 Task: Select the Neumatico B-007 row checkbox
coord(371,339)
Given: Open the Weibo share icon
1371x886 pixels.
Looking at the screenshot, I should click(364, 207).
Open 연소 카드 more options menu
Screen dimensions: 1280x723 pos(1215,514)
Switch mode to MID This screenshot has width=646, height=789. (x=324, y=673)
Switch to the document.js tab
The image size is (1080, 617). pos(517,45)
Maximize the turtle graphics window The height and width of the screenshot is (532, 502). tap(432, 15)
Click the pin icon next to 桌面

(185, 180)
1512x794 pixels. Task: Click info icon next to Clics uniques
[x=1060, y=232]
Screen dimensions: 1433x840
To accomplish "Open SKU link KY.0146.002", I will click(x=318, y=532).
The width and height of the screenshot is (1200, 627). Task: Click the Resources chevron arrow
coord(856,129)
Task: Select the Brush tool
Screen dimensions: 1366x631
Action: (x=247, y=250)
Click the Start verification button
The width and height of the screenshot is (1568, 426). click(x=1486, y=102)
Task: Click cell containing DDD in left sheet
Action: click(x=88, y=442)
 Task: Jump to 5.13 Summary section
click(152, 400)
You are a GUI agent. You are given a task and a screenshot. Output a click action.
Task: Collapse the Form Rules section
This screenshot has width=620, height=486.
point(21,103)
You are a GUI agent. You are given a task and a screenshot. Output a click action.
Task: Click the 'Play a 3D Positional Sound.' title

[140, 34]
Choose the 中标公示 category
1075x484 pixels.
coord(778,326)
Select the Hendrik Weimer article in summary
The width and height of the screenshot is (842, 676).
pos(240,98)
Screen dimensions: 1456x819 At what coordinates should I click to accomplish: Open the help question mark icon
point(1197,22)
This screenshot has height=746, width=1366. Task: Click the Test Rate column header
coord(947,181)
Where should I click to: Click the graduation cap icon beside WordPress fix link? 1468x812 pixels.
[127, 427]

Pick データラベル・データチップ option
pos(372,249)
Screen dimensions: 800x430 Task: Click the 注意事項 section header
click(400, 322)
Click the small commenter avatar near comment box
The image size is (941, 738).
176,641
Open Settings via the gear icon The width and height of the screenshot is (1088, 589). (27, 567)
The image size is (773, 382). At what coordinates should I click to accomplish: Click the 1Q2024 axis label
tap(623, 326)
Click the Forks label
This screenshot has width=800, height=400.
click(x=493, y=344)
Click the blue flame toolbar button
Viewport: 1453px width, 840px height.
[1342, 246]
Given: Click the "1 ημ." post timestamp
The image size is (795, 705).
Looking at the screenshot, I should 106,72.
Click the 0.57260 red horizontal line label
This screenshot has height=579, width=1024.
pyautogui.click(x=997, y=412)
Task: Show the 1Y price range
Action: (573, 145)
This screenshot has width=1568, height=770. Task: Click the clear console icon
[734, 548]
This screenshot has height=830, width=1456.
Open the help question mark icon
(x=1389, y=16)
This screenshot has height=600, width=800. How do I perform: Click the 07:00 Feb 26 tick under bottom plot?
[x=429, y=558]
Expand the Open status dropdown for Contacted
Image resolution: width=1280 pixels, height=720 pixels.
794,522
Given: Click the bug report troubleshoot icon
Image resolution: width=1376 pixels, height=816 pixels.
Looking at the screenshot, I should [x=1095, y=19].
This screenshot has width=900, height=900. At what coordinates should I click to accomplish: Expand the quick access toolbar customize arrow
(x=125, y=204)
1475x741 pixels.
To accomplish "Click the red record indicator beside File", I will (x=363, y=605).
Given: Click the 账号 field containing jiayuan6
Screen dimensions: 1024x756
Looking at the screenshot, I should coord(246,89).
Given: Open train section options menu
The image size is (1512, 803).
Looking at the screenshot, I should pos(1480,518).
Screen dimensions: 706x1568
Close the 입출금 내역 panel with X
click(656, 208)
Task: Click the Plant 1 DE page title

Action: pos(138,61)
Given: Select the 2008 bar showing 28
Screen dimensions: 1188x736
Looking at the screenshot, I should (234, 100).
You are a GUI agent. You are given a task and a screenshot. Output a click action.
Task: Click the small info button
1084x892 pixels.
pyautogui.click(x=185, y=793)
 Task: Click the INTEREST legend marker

What needs to be done: Reproduce all of the data above verbatim, line for line.

Answer in full:
 Task: Select the Neumatico B-007 row checkbox
coord(371,339)
Given: Open the Weibo share icon
1371x886 pixels.
Looking at the screenshot, I should click(364, 207).
Open 연소 카드 more options menu
Screen dimensions: 1280x723 pos(1215,514)
Switch mode to MID This screenshot has width=646, height=789. (x=324, y=673)
Switch to the document.js tab
The image size is (1080, 617). pos(517,45)
Maximize the turtle graphics window The height and width of the screenshot is (532, 502). tap(432, 15)
Click the pin icon next to 桌面

(185, 180)
1512x794 pixels. Task: Click info icon next to Clics uniques
[x=1060, y=232]
Screen dimensions: 1433x840
To accomplish "Open SKU link KY.0146.002", I will click(x=318, y=532).
The width and height of the screenshot is (1200, 627). Task: Click the Resources chevron arrow
coord(856,129)
Task: Select the Brush tool
Screen dimensions: 1366x631
Action: (x=247, y=250)
Click the Start verification button
The width and height of the screenshot is (1568, 426). click(x=1486, y=102)
Task: Click cell containing DDD in left sheet
Action: click(x=88, y=442)
 Task: Jump to 5.13 Summary section
click(152, 400)
You are a GUI agent. You are given a task and a screenshot. Output a click action.
Task: Collapse the Form Rules section
This screenshot has width=620, height=486.
point(21,103)
You are a GUI agent. You are given a task and a screenshot. Output a click action.
Task: Click the 'Play a 3D Positional Sound.' title

[140, 34]
Choose the 中标公示 category
1075x484 pixels.
coord(778,326)
Select the Hendrik Weimer article in summary
The width and height of the screenshot is (842, 676).
pos(240,98)
Screen dimensions: 1456x819 At what coordinates should I click to accomplish: Open the help question mark icon
point(1197,22)
This screenshot has height=746, width=1366. Task: Click the Test Rate column header
coord(947,181)
Where should I click to: Click the graduation cap icon beside WordPress fix link? 1468x812 pixels.
[127, 427]

Pick データラベル・データチップ option
pos(372,249)
Screen dimensions: 800x430 Task: Click the 注意事項 section header
click(400, 322)
Click the small commenter avatar near comment box
The image size is (941, 738).
176,641
Open Settings via the gear icon The width and height of the screenshot is (1088, 589). (27, 567)
The image size is (773, 382). At what coordinates should I click to accomplish: Click the 1Q2024 axis label
tap(623, 326)
Click the Forks label
This screenshot has width=800, height=400.
click(x=493, y=344)
Click the blue flame toolbar button
Viewport: 1453px width, 840px height.
[1342, 246]
Given: Click the "1 ημ." post timestamp
The image size is (795, 705).
Looking at the screenshot, I should 106,72.
Click the 0.57260 red horizontal line label
This screenshot has height=579, width=1024.
pyautogui.click(x=997, y=412)
Task: Show the 1Y price range
Action: (573, 145)
This screenshot has width=1568, height=770. Task: Click the clear console icon
[734, 548]
This screenshot has height=830, width=1456.
Open the help question mark icon
(x=1389, y=16)
This screenshot has height=600, width=800. How do I perform: Click the 07:00 Feb 26 tick under bottom plot?
[x=429, y=558]
Expand the Open status dropdown for Contacted
Image resolution: width=1280 pixels, height=720 pixels.
794,522
Given: Click the bug report troubleshoot icon
Image resolution: width=1376 pixels, height=816 pixels.
Looking at the screenshot, I should [x=1095, y=19].
This screenshot has width=900, height=900. At what coordinates should I click to accomplish: Expand the quick access toolbar customize arrow
(x=125, y=204)
1475x741 pixels.
To accomplish "Click the red record indicator beside File", I will (x=363, y=605).
Given: Click the 账号 field containing jiayuan6
Screen dimensions: 1024x756
Looking at the screenshot, I should coord(246,89).
Given: Open train section options menu
The image size is (1512, 803).
Looking at the screenshot, I should pos(1480,518).
Screen dimensions: 706x1568
Close the 입출금 내역 panel with X
click(656, 208)
Task: Click the Plant 1 DE page title

Action: pos(138,61)
Given: Select the 2008 bar showing 28
Screen dimensions: 1188x736
Looking at the screenshot, I should (234, 100).
You are a GUI agent. You are given a task and a screenshot. Output a click action.
Task: Click the small info button
1084x892 pixels.
pyautogui.click(x=185, y=793)
 Task: Click the INTEREST legend marker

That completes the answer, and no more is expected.